*** Opening of Given data ***
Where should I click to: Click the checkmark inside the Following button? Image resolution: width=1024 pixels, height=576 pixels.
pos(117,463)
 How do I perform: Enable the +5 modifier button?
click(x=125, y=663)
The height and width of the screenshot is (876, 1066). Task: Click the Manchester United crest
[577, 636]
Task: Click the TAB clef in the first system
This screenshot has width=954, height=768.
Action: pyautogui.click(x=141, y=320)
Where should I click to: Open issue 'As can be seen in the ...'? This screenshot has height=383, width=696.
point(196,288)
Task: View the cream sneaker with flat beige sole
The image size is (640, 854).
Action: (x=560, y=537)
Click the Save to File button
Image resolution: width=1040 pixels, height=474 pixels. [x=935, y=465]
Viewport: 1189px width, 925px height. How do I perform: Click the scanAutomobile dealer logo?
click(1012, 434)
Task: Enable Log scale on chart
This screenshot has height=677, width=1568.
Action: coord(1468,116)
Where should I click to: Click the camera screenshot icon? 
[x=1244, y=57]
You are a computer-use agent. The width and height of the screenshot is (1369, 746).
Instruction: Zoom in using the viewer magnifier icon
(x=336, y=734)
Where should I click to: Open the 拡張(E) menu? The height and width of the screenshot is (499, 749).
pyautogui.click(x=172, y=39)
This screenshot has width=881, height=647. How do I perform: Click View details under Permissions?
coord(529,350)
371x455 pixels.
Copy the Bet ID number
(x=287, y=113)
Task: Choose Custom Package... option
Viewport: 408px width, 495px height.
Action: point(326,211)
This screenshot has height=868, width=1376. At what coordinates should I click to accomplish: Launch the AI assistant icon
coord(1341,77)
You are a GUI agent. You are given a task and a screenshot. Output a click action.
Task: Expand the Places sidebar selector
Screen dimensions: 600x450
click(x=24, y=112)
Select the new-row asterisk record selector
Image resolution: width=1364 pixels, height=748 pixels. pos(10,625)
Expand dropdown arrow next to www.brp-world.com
*** Close of Given data ***
◆ **What the task requires**
From the entries above, give again exactly the lines running from the line with "Click the Save to File button" to the line with "You are a computer-use"; include both of those lines.

◆ **Worked solution**
Click the Save to File button
Image resolution: width=1040 pixels, height=474 pixels. [x=935, y=465]
Viewport: 1189px width, 925px height. How do I perform: Click the scanAutomobile dealer logo?
click(1012, 434)
Task: Enable Log scale on chart
This screenshot has height=677, width=1568.
Action: coord(1468,116)
Where should I click to: Click the camera screenshot icon? 
[x=1244, y=57]
You are a computer-use agent. The width and height of the screenshot is (1369, 746).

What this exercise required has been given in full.